When you are planning a romantic break, all you want is quality and London is a great choice for lovers. There are so many things to do in London that you will definitely find something that you will both enjoy.

Theatre

Romance was still alive in the 1960s where the musical Dreamboats and Petticoats is set. Norman and Bobby decide to enter a song writing-competition to impress their girls Sue and Laura. This London musical is filled with classic hits from the golden era of the 1960s.

In the classic musical Phantom of the Opera a mysterious man mentors the young singer Christine. He is in love and will do anything for his muse to shine on stage. When his love turns to jealousy disaster strikes the opera. This wonderful show with its beautiful music and elaborate staging has entertained audiences for the last 25 years.

Museums

Visit the exhibition Glamour of the Gods at the National Portrait Gallery. The pictures of legendary stars from Hollywood’s golden age (1920 -1960) will set the mood for old-fashioned romance. The exhibition is on until the 23rd of October and tickets cost £6.
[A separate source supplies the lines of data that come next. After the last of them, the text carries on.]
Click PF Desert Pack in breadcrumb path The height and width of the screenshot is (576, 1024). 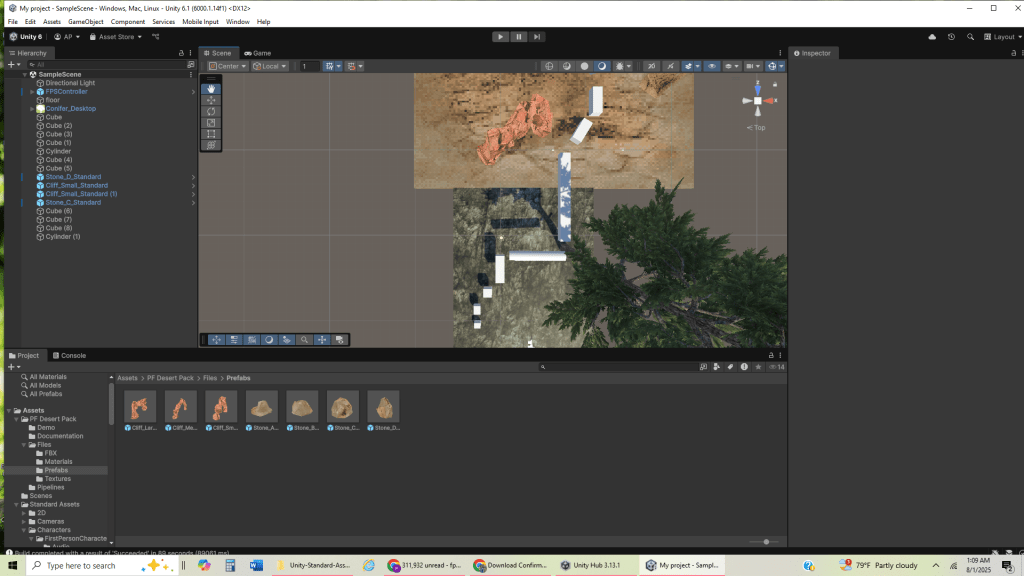point(172,378)
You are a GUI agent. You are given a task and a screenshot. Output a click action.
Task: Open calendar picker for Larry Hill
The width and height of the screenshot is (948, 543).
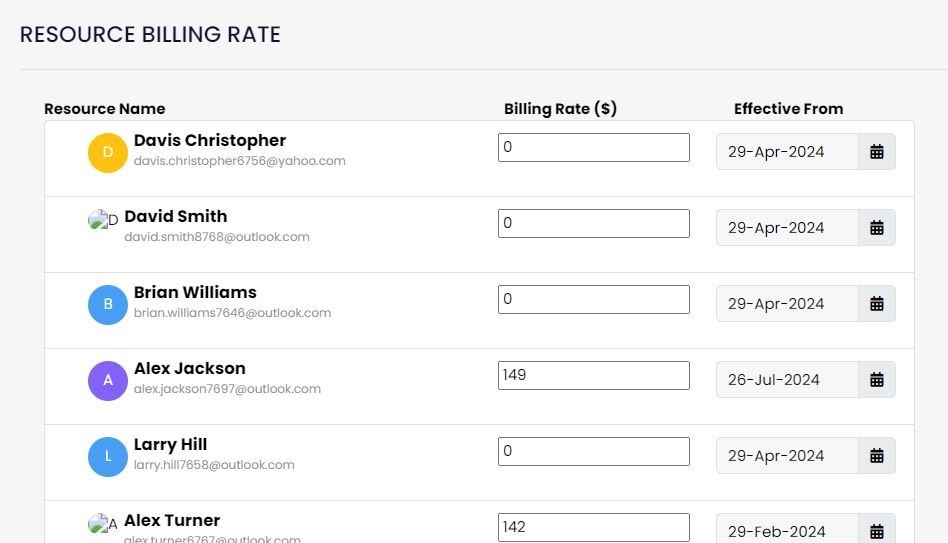click(x=877, y=456)
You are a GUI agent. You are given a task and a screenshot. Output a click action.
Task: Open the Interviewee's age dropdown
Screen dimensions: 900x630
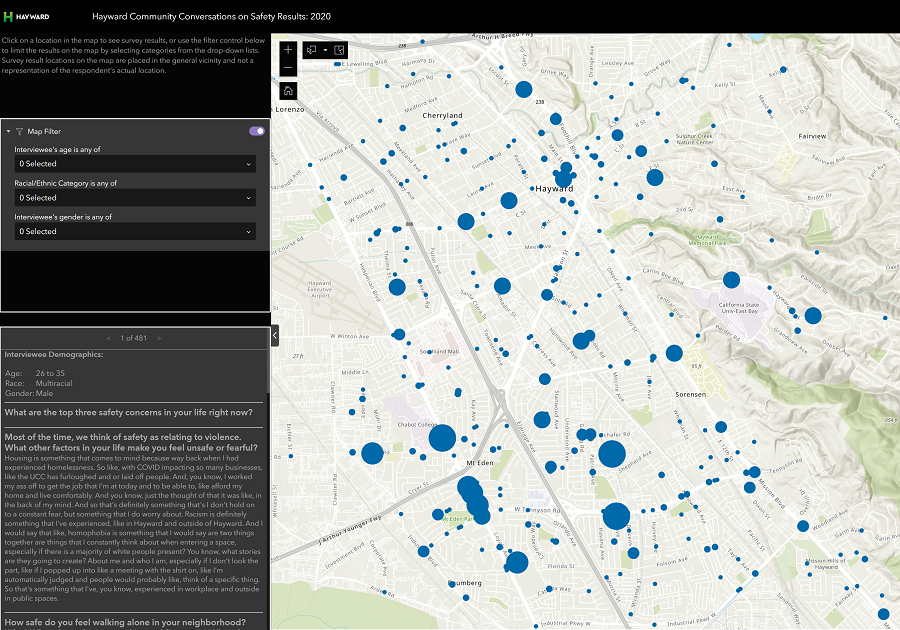click(135, 164)
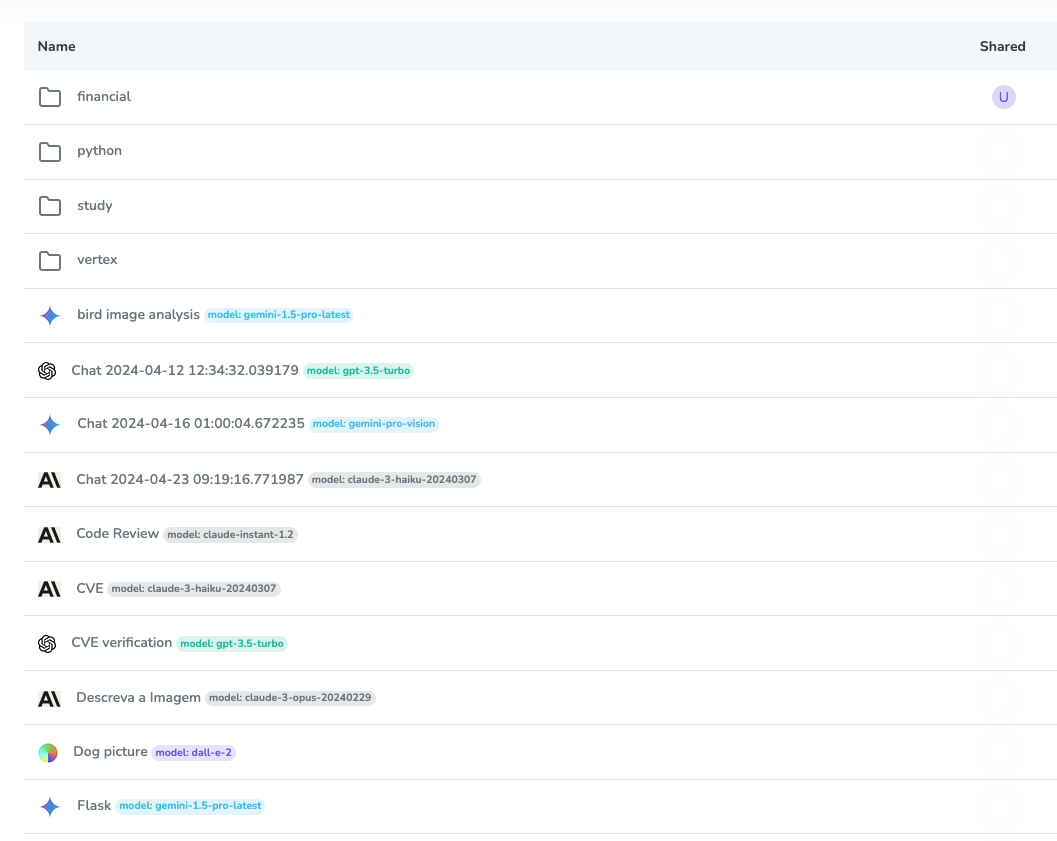Click the U shared avatar on the financial row
The height and width of the screenshot is (841, 1057).
(x=1003, y=97)
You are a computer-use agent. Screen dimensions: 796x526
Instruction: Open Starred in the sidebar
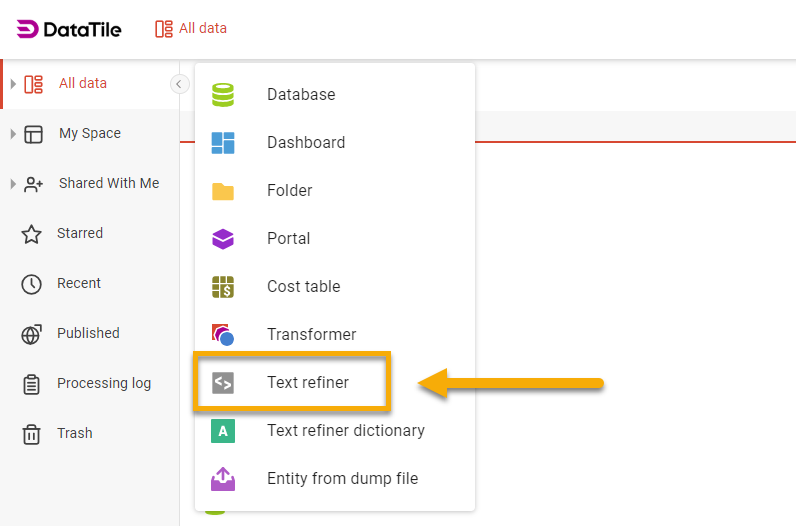(79, 233)
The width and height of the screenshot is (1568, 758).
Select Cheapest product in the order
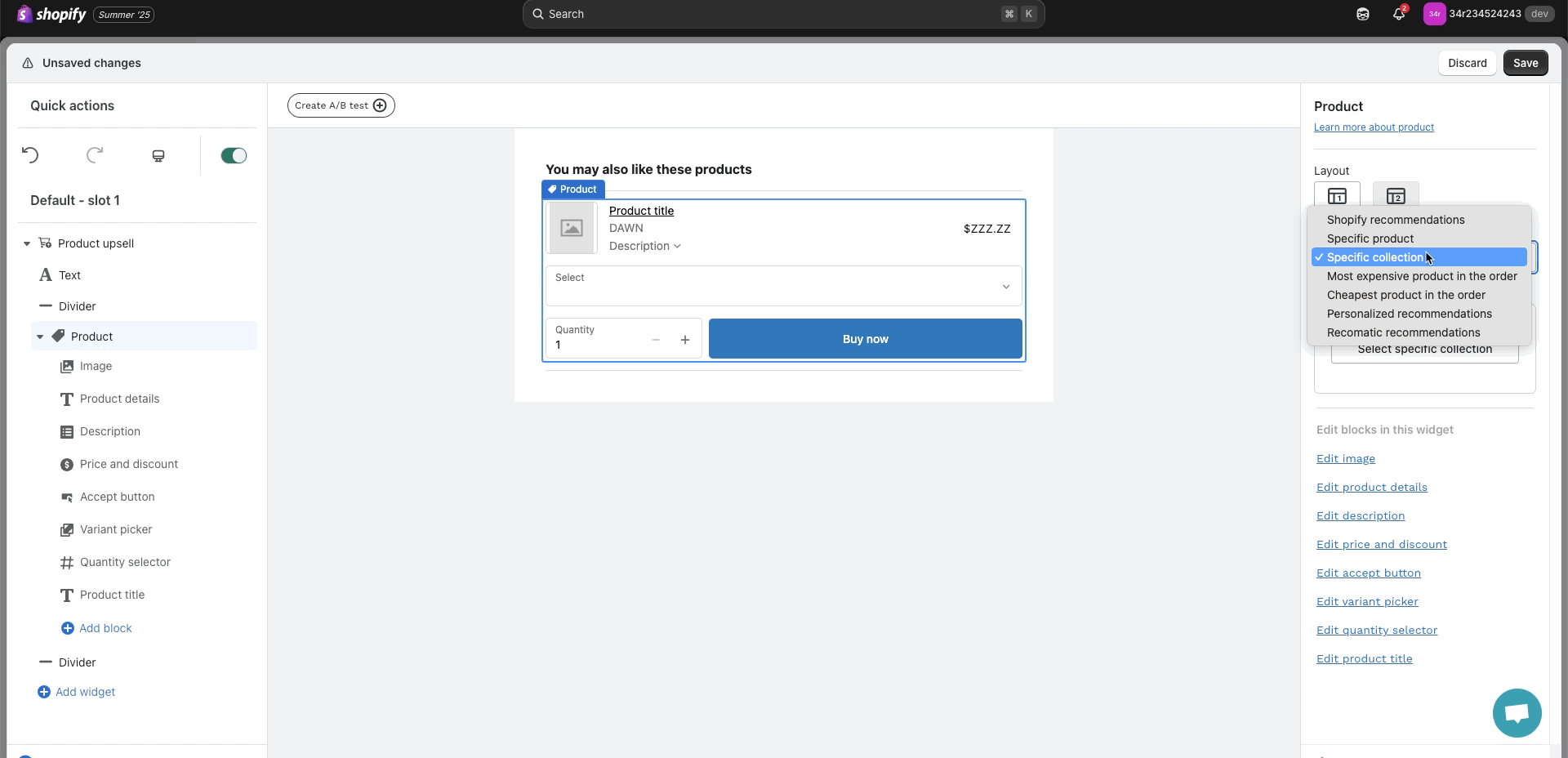point(1405,295)
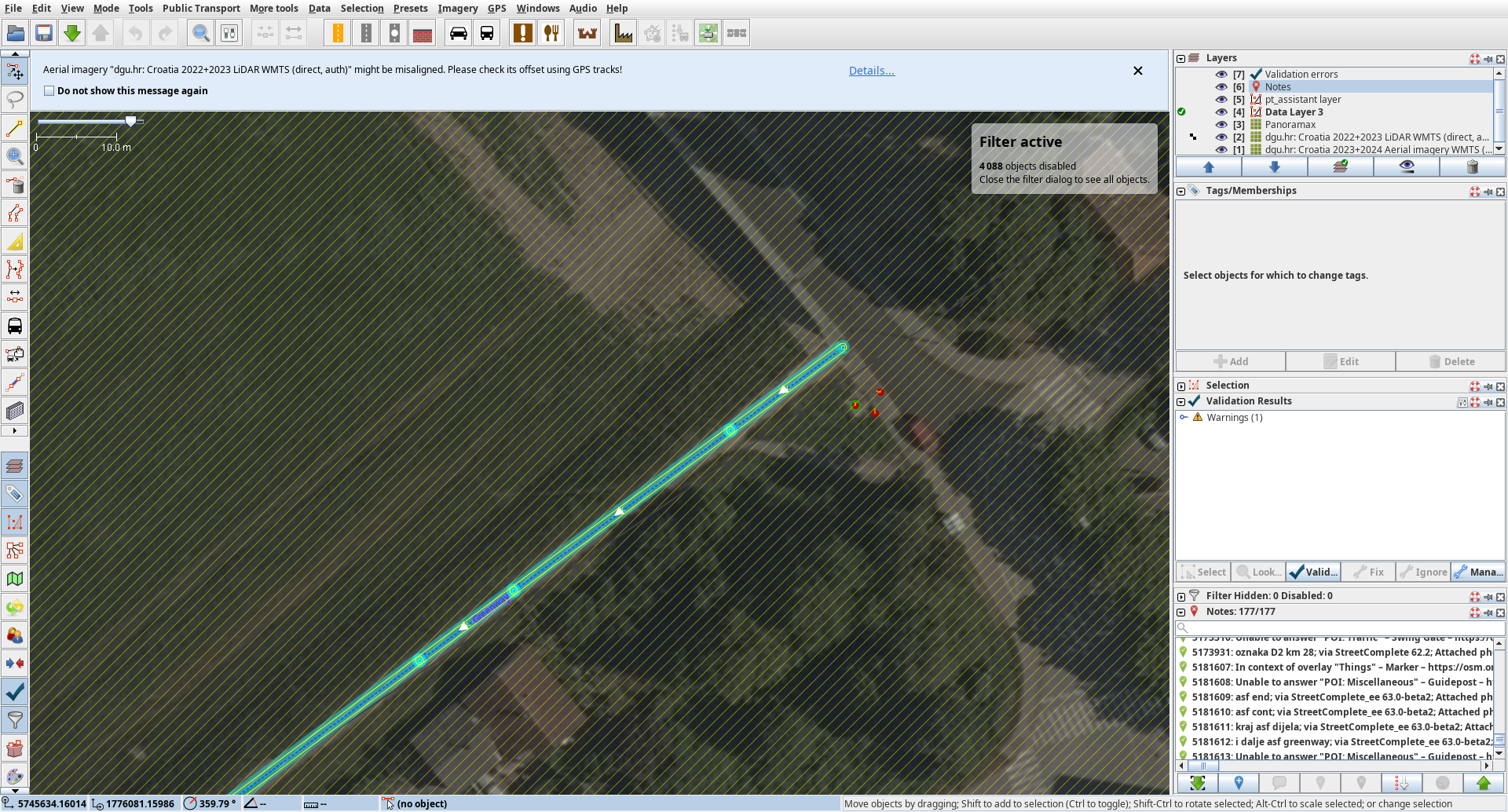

You can check your chemistry in the Science museum; they organise an adults-only evening last Wednesday of the month (except December). The evening starts from 18:45 to 22:00 and include themed hands-on events; there is a bar, a DJ and you can even dance to a Silent Disco! Entry is free but some events maybe ticketed.

Stroll in the park

London has some of the most beautiful parks and if you walk to the top of Primrose hill close to Regents Park, you will have a stunning view over London. You will easily recognise some on London’s most famous landmarks.

Find some tranquility when walking through the Kyoto Gardens in Holland Park. This part of the park is designed in Japanese style complete with a pond and waterfalls.

Candle-lit dinners

You can never go too far wrong with some European fare served at a table at the Oxo Tower restaurant, while you overlook the Southbank and the Thames.

The Blue Elephant in Fulham offers a completely different view: its stunning interior and gorgeous Thai food will transport you straight to Thailand.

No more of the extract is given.